Response from Rohan Padhye
===========================

1) Why is the compiler the "confused deputy"?

The compiler is designed to read/write files from exactly those locations that it has the OS-granted "home license", and the file(s) specified by the user as arguments during invocation. However, these instructions/permissions could conflict with each other and in this case there is no mechanism to resolve such a conflict; hence the compiler is a "confused deputy".

2) How could capabilities have prevented the confusion?

With capabilities, the compiler would deal with unforgable tokens of authority instead of plain-text filenames. Hence, the OS would have to hand over some write capabilities (an object with access rights and implicit references to actual filesystem locations) to the compiler as would the user who is invoking the compiler. The user would not be able to get the write capability to the billing file and hence would not have been able to provide it as an argument which was meant for a debugging output location. Since the security check has moved from a generic "Can the compiler access this resource?" to "Can the system grant this resource?" and "Can the user write to this resource?", the different intents of the OS-granted home license and user-granted debug file location are separated cleanly.

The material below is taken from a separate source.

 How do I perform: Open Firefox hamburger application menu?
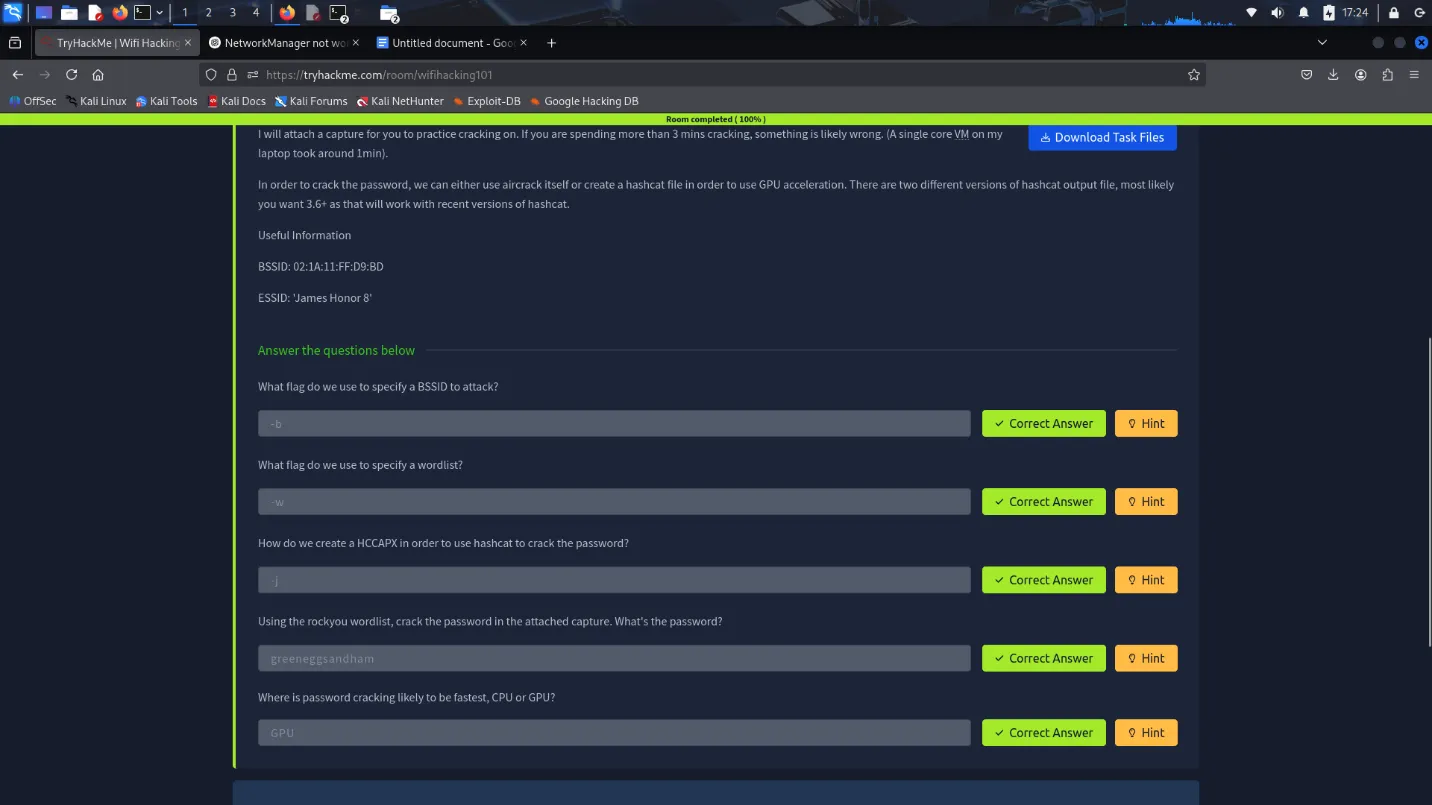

3) Describe how Capsicum can be used for Chromium, based on our discussion of Chromium's security architecture last time. 

Chromium's architecture is designed for privilege separation, where the renderer component executes with a lower privilege than the browser kernel. However, there is no standard mechanism for enforcing such sandboxing of the renderer and this leads to complex OS-specific implementations with varying levels of security. Even on UNIX systems, the base approaches were not perfect. For example, (1) a sandbox based on chroot restricts file access to a particular subtree of the file-system, but does not provide fine constraints on other resources such as shared memory or network access, (2) SELinux-type MAC requires system admin privilege to modify/configure privileges, thus preventing dynamic configuration and (3) the custom seccomp mode requires a complex implementation of thousands of lines of assembly which is difficult to maintain and verify.

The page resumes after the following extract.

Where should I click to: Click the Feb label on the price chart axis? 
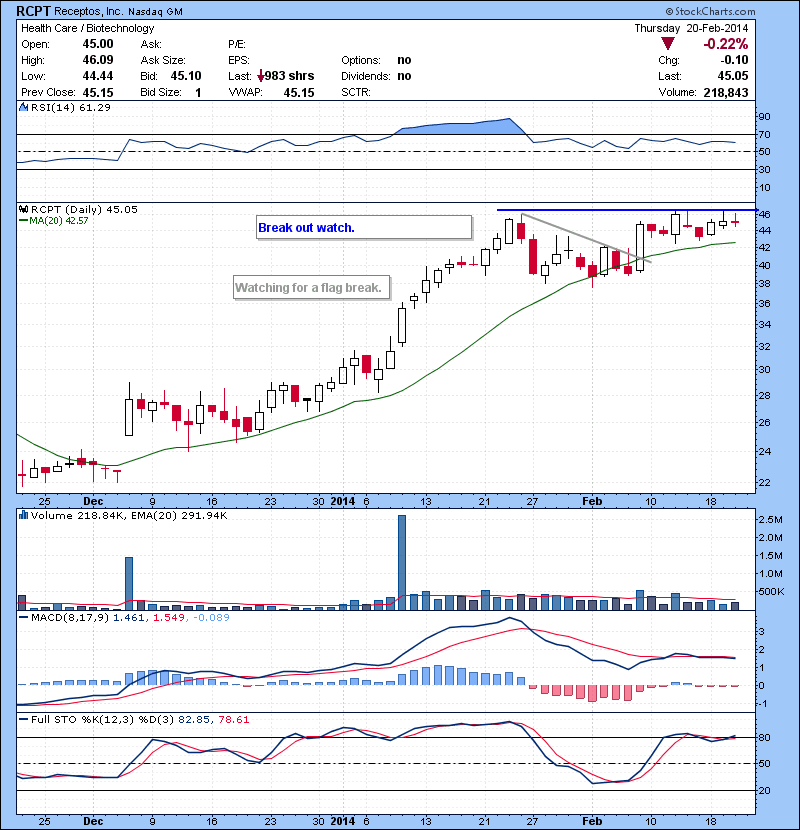point(593,500)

Capsicum can be helpful in this case since it allows the browser kernel to instantiate rendering engines with a white-list of file descriptors (files, sockets, etc) that it is allowed to access and prevent arbitrary access of resources and privilege escalation using the cap_enter primitive of Capsicum. The rendering engine will be linked to libcapsicum and since system calls have to go through this library before reaching the OS, accidental leakage of resource access can be minimized.


Response from Tobias Boelter
=============================

1) Why is the compiler the "confused deputy"?
The core problem here is ambient authority, i.e. the compiler runs with authority coming from multiple sources: The “home files license”, that he needs to write the statistics and billing information, and the user’s authority that he needs to access user supplied files. In a privileged operation the compiler doesn’t a priori know which authority to use, which makes him a “confused deputy”.

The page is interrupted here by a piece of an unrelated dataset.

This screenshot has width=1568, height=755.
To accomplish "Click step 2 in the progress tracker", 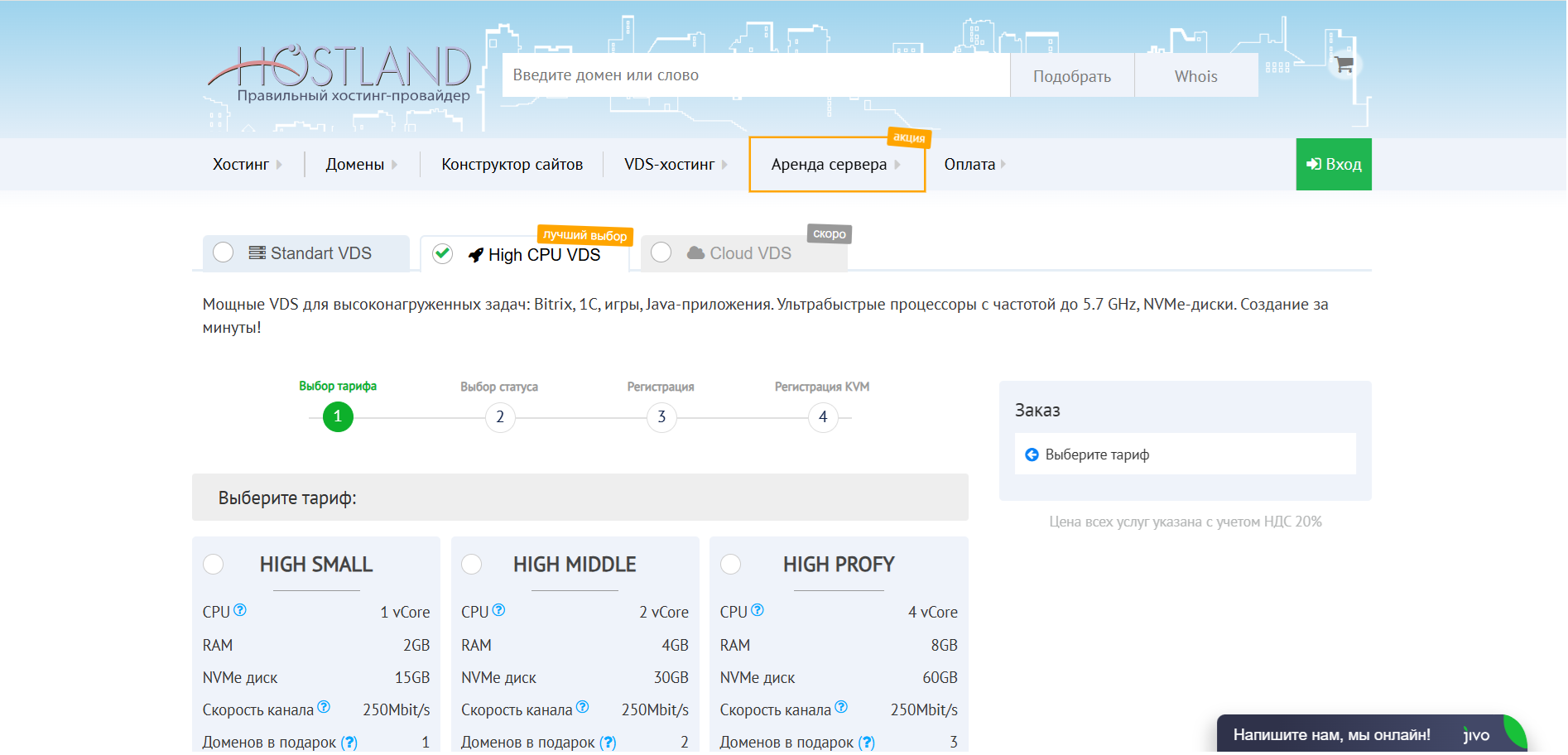I will coord(500,417).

2) How could capabilities have prevented the confusion?
If capabilities were used, the developer had to specify a specific capability for each write operation. He would then use a “home file capability” to write to the statistics and billing file and a user supplied capability to write to the output file. Because the user could only generate capabilities to access files which he has the right for, he can not generate a capability for the billing file.

3) Describe how Capsicum can be used for Chromium, based on our discussion of Chromium’s security architecture last time.
Capsicum could be used to implement the sandboxing of the rendering engines in Chromium. Because the components in Chromium are already well separated, this is a straightforward process.